Not long after Dywelska begins the outline of the flamingo, the young woman who has been taking calls at the front desk comes into his booth. She's holding an image of a centaur that's been downloaded from the internet: all airbrushed, glossy flanks, rippled abs and extravagant, wind-tossed hair, mane and tail. A young man has just walked into the shop with it; he wants a tattoo based on the image. "He's with his mum," the receptionist says, half whispering. "He's in detox; he's out today."

It's not Dywelska's thing. "Tell the kid he's going to have to wait and come in [to the shop] in a couple of months, and ask Owen if he'll do it. It's just not my forte." He executes a flourish of the tattooing needle in the air over Emily's leg. "Flamingos are my forte."

The receptionist is reluctant to leave without having something more definite for the young man, but Dywelska is unmoved. "Owen's our go-to-fantasy-portraiture kind of guy. I can do it, it's just not my trip." He pauses for emphasis. "It would hurt me to do it," he says with finality, and then relents a little, suggesting the name of another studio that she could recommend to him.

After saying goodbye to Dywelska and Emily, I find myself on the footpath outside the shop with the young man out of detox for the day and his mother. He looks sullen and twitchy; she looks like she wants to hug him, but knows better and stands just outside the roiling current of his agitation. It's not the soothing touch of skin on skin that he craves, but the burn and sting of the tattoo needle.

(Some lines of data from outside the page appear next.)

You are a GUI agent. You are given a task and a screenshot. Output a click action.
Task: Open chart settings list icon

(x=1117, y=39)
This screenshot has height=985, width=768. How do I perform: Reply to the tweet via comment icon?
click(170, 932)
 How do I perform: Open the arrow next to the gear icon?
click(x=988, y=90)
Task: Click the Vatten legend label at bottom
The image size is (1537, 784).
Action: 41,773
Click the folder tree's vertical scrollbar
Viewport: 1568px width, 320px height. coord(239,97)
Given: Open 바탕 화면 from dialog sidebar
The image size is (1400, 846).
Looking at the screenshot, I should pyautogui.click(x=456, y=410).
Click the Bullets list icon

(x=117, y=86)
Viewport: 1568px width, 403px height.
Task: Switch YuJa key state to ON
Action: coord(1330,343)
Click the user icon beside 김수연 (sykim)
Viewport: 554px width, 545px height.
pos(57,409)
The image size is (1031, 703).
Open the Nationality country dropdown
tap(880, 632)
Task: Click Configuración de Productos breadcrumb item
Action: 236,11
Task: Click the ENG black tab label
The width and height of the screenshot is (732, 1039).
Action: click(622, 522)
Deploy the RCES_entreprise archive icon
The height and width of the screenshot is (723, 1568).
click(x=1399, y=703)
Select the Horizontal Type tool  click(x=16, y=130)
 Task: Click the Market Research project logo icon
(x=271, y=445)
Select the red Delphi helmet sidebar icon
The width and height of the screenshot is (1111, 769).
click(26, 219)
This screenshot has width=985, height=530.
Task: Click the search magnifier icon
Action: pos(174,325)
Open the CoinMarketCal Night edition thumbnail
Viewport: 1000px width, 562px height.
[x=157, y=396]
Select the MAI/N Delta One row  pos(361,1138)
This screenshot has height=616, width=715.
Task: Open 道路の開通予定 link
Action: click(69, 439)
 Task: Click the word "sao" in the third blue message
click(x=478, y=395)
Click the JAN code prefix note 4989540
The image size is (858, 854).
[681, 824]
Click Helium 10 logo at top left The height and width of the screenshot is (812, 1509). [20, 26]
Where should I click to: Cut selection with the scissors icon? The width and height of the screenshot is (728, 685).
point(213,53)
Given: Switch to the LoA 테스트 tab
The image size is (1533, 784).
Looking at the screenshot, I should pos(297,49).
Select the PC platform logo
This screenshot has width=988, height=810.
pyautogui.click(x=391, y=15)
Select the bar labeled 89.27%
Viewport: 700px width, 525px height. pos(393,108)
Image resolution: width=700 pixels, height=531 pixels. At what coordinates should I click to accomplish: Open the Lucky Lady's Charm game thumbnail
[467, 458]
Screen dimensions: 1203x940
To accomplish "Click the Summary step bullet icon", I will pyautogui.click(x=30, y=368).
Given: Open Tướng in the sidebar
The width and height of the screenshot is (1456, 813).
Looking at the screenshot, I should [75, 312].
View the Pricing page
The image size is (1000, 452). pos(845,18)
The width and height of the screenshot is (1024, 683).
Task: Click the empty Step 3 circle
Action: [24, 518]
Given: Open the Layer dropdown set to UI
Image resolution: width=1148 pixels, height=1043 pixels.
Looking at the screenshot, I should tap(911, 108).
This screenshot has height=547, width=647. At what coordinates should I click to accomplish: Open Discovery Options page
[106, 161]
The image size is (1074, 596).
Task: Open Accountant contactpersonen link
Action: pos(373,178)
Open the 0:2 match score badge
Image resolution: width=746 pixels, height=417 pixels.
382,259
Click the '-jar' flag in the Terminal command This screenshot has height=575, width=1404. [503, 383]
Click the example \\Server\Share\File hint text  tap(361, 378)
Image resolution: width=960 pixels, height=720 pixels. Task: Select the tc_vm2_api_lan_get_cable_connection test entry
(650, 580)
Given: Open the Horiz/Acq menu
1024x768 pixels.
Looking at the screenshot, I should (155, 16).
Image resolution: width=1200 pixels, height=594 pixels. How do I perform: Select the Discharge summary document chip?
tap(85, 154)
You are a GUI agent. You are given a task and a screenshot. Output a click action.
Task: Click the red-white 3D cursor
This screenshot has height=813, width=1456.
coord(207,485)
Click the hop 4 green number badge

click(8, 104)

I feel for both of them: for her, forced to babysit her adult son as he tries to wrestle his life back; and for him, struggling with addiction and having to go through this rite of passage with the indignity of having his mum beside him. His frustration is palpable. I can almost feel his ache for the stab of the needle; the desire to endure a pain that is only physical and to have his skin indelibly marked with the image of a mythic figure symbolising virility and eminence in battle.

The lure of the tattoo; I'm beginning to understand it.